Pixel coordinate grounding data
▬▬▬▬▬▬
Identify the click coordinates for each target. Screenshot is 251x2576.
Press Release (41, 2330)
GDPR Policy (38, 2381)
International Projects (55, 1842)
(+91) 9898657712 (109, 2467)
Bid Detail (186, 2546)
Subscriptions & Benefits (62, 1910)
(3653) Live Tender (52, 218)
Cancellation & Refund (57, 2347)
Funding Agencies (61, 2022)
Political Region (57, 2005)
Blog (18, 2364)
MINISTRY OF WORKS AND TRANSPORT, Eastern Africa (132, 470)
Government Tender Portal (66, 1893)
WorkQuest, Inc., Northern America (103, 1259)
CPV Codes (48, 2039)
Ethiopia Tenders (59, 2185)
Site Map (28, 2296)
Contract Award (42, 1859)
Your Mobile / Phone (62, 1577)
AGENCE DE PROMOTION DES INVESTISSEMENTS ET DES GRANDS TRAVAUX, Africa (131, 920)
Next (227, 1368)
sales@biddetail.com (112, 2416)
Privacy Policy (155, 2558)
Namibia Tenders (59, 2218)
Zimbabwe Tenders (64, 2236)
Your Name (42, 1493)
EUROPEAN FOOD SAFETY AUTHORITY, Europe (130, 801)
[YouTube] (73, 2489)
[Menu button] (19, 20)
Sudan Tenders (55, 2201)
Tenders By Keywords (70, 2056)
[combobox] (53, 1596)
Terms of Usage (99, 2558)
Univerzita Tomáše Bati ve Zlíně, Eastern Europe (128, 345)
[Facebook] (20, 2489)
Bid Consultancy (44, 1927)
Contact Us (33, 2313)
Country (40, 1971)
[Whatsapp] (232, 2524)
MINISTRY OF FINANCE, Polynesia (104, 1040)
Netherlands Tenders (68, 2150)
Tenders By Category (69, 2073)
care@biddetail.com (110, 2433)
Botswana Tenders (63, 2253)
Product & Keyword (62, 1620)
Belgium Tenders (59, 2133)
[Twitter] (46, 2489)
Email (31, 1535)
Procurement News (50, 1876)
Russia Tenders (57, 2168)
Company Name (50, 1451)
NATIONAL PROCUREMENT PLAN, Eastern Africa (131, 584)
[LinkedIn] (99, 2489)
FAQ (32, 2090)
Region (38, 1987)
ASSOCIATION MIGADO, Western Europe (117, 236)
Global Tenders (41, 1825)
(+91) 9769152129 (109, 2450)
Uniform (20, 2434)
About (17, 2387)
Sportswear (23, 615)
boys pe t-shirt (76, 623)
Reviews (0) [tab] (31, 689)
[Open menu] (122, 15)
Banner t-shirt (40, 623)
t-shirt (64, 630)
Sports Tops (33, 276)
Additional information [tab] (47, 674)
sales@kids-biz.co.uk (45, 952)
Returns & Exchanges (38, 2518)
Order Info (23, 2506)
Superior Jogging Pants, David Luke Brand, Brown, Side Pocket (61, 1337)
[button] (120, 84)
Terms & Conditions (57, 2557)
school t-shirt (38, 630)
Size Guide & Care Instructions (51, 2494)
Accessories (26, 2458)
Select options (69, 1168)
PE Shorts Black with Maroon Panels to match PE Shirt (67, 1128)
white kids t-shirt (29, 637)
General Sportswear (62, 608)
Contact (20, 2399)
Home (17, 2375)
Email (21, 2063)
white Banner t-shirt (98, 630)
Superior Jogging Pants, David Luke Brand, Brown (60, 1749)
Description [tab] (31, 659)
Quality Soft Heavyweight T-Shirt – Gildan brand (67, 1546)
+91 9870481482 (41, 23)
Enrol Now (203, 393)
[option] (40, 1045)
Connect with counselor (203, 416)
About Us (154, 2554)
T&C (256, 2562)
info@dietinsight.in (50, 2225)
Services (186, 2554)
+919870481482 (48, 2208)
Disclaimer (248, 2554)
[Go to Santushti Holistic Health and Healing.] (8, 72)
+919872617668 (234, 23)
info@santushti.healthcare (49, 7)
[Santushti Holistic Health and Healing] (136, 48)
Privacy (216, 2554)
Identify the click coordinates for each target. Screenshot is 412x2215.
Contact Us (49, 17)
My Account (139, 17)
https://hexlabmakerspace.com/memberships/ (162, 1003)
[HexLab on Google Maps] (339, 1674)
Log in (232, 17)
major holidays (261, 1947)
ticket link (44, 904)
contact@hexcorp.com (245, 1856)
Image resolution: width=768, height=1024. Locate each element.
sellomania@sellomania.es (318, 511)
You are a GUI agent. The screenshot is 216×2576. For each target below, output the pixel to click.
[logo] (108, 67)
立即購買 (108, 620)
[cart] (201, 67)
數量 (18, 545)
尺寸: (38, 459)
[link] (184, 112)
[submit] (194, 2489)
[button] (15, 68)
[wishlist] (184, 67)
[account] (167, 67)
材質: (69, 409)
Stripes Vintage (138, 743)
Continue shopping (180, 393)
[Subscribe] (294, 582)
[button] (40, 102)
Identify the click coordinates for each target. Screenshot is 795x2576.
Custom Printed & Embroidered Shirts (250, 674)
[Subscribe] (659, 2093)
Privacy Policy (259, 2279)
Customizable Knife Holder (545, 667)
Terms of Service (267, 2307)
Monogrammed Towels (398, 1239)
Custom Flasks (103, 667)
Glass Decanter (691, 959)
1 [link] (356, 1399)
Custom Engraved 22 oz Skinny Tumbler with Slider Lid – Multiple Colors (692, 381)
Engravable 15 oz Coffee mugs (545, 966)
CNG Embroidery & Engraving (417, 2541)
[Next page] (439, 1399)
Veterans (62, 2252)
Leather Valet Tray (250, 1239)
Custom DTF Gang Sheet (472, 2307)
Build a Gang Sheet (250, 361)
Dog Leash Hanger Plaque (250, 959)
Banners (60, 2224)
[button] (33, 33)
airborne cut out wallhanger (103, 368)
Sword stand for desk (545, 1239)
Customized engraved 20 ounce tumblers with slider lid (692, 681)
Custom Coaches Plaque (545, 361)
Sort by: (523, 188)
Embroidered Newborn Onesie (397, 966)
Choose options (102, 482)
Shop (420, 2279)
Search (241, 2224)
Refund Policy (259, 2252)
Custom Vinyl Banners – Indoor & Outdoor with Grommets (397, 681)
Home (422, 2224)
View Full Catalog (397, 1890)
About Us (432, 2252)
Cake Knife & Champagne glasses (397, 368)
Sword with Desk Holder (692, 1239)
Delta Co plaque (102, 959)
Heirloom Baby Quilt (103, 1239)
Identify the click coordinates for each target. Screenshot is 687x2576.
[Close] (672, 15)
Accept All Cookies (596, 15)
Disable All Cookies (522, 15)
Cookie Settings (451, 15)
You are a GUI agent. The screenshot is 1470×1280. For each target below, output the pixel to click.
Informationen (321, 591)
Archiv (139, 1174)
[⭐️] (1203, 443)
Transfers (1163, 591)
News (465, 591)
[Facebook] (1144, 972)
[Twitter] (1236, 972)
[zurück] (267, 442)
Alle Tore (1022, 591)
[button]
▬▬▬▬▬▬
Task prompt
Word for word, print every line above.

Written answer
Identify the click coordinates for each target. Screenshot is 251x2576.
Press Release (41, 2330)
GDPR Policy (38, 2381)
International Projects (55, 1842)
(+91) 9898657712 (109, 2467)
Bid Detail (186, 2546)
Subscriptions & Benefits (62, 1910)
(3653) Live Tender (52, 218)
Cancellation & Refund (57, 2347)
Funding Agencies (61, 2022)
Political Region (57, 2005)
Blog (18, 2364)
MINISTRY OF WORKS AND TRANSPORT, Eastern Africa (132, 470)
Government Tender Portal (66, 1893)
WorkQuest, Inc., Northern America (103, 1259)
CPV Codes (48, 2039)
Ethiopia Tenders (59, 2185)
Site Map (28, 2296)
Contract Award (42, 1859)
Your Mobile / Phone (62, 1577)
AGENCE DE PROMOTION DES INVESTISSEMENTS ET DES GRANDS TRAVAUX, Africa (131, 920)
Next (227, 1368)
sales@biddetail.com (112, 2416)
Privacy Policy (155, 2558)
Namibia Tenders (59, 2218)
Zimbabwe Tenders (64, 2236)
Your Name (42, 1493)
EUROPEAN FOOD SAFETY AUTHORITY, Europe (130, 801)
[YouTube] (73, 2489)
[Menu button] (19, 20)
Sudan Tenders (55, 2201)
Tenders By Keywords (70, 2056)
[combobox] (53, 1596)
Terms of Usage (99, 2558)
Univerzita Tomáše Bati ve Zlíně, Eastern Europe (128, 345)
[Facebook] (20, 2489)
Bid Consultancy (44, 1927)
Contact Us (33, 2313)
Country (40, 1971)
[Whatsapp] (232, 2524)
MINISTRY OF FINANCE, Polynesia (104, 1040)
Netherlands Tenders (68, 2150)
Tenders By Category (69, 2073)
care@biddetail.com (110, 2433)
Botswana Tenders (63, 2253)
Product & Keyword (62, 1620)
Belgium Tenders (59, 2133)
[Twitter] (46, 2489)
Email (31, 1535)
Procurement News (50, 1876)
Russia Tenders (57, 2168)
Company Name (50, 1451)
NATIONAL PROCUREMENT PLAN, Eastern Africa (131, 584)
[LinkedIn] (99, 2489)
FAQ (32, 2090)
Region (38, 1987)
ASSOCIATION MIGADO, Western Europe (117, 236)
Global Tenders (41, 1825)
(+91) 9769152129 (109, 2450)
Uniform (20, 2434)
About (17, 2387)
Sportswear (23, 615)
boys pe t-shirt (76, 623)
Reviews (0) [tab] (31, 689)
[Open menu] (122, 15)
Banner t-shirt (40, 623)
t-shirt (64, 630)
Sports Tops (33, 276)
Additional information [tab] (47, 674)
sales@kids-biz.co.uk (45, 952)
Returns & Exchanges (38, 2518)
Order Info (23, 2506)
Superior Jogging Pants, David Luke Brand, Brown, Side Pocket (61, 1337)
[button] (120, 84)
Terms & Conditions (57, 2557)
school t-shirt (38, 630)
Size Guide & Care Instructions (51, 2494)
Accessories (26, 2458)
Select options (69, 1168)
PE Shorts Black with Maroon Panels to match PE Shirt (67, 1128)
white kids t-shirt (29, 637)
General Sportswear (62, 608)
Contact (20, 2399)
Home (17, 2375)
Email (21, 2063)
white Banner t-shirt (98, 630)
Superior Jogging Pants, David Luke Brand, Brown (60, 1749)
Description [tab] (31, 659)
Quality Soft Heavyweight T-Shirt – Gildan brand (67, 1546)
+91 9870481482 (41, 23)
Enrol Now (203, 393)
[option] (40, 1045)
Connect with counselor (203, 416)
About Us (154, 2554)
T&C (256, 2562)
info@dietinsight.in (50, 2225)
Services (186, 2554)
+919870481482 (48, 2208)
Disclaimer (248, 2554)
[Go to Santushti Holistic Health and Healing.] (8, 72)
+919872617668 (234, 23)
info@santushti.healthcare (49, 7)
[Santushti Holistic Health and Healing] (136, 48)
Privacy (216, 2554)
Identify the click coordinates for each target. Screenshot is 412x2215.
Contact Us (49, 17)
My Account (139, 17)
https://hexlabmakerspace.com/memberships/ (162, 1003)
[HexLab on Google Maps] (339, 1674)
Log in (232, 17)
major holidays (261, 1947)
ticket link (44, 904)
contact@hexcorp.com (245, 1856)
Image resolution: width=768, height=1024. Locate each element.
sellomania@sellomania.es (318, 511)
You are a GUI agent. The screenshot is 216×2576. For each target below, output the pixel to click.
[logo] (108, 67)
立即購買 (108, 620)
[cart] (201, 67)
數量 (18, 545)
尺寸: (38, 459)
[link] (184, 112)
[submit] (194, 2489)
[button] (15, 68)
[wishlist] (184, 67)
[account] (167, 67)
材質: (69, 409)
Stripes Vintage (138, 743)
Continue shopping (180, 393)
[Subscribe] (294, 582)
[button] (40, 102)
Identify the click coordinates for each target. Screenshot is 795x2576.
Custom Printed & Embroidered Shirts (250, 674)
[Subscribe] (659, 2093)
Privacy Policy (259, 2279)
Customizable Knife Holder (545, 667)
Terms of Service (267, 2307)
Monogrammed Towels (398, 1239)
Custom Flasks (103, 667)
Glass Decanter (691, 959)
1 [link] (356, 1399)
Custom Engraved 22 oz Skinny Tumbler with Slider Lid – Multiple Colors (692, 381)
Engravable 15 oz Coffee mugs (545, 966)
CNG Embroidery & Engraving (417, 2541)
[Next page] (439, 1399)
Veterans (62, 2252)
Leather Valet Tray (250, 1239)
Custom DTF Gang Sheet (472, 2307)
Build a Gang Sheet (250, 361)
Dog Leash Hanger Plaque (250, 959)
Banners (60, 2224)
[button] (33, 33)
airborne cut out wallhanger (103, 368)
Sword stand for desk (545, 1239)
Customized engraved 20 ounce tumblers with slider lid (692, 681)
Custom Coaches Plaque (545, 361)
Sort by: (523, 188)
Embroidered Newborn Onesie (397, 966)
Choose options (102, 482)
Shop (420, 2279)
Search (241, 2224)
Refund Policy (259, 2252)
Custom Vinyl Banners – Indoor & Outdoor with Grommets (397, 681)
Home (422, 2224)
View Full Catalog (397, 1890)
About Us (432, 2252)
Cake Knife & Champagne glasses (397, 368)
Sword with Desk Holder (692, 1239)
Delta Co plaque (102, 959)
Heirloom Baby Quilt (103, 1239)
Identify the click coordinates for each target. Screenshot is 687x2576.
[Close] (672, 15)
Accept All Cookies (596, 15)
Disable All Cookies (522, 15)
Cookie Settings (451, 15)
You are a GUI agent. The screenshot is 1470×1280. For each target below, output the pixel to click.
Informationen (321, 591)
Archiv (139, 1174)
[⭐️] (1203, 443)
Transfers (1163, 591)
News (465, 591)
[Facebook] (1144, 972)
[Twitter] (1236, 972)
[zurück] (267, 442)
Alle Tore (1022, 591)
[button]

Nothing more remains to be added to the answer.